Monday, May 28, 2012

Brick by Brick

I wrote a goodbye letter awhile ago and it was thanking the person for all the reasons they came into my life. I forgot how therapeutic the process; helping move the emotion of pain into the energy of thanksgiving. In my case this person was sent to teach me forgiveness and anger management. They themselves did not counsel on the lessons, but instead took me so far and deep inside the opposite of those emotions that I had no choice but surrender to the lessons or hurt someone. That is when I understood that they didn't take me anywhere. I had so little control over my mind that any amount of provocation would send me from zero to 60 with no warning and once there I did not know where forgiveness should come from; instead allowing the anger to physically eat me inside out.

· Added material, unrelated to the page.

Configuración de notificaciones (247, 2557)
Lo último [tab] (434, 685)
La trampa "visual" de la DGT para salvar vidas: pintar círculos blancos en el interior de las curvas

The destruction left me violently ill from my head to my ankles. Pleading why to God wondering what I did to deserve this type of hurt, never once taking responsibility for self inflicting the pain. Have you even wondered why God let it happen to you? Had it ever crossed your mind that he didn't? You did it and he didn't violate your will, but was right by your side after you tore your life apart, willing to help you separate the bricks from the rocks so that you could rebuild a solid foundation. The first brick I picked up was marked forgiveness and it was the heaviest, but once in place thanksgiving, love and peace fit perfectly helping restore or in my case retrain my mind; making gratitude my new attitude to appreciate all of the good and bad that enters my life.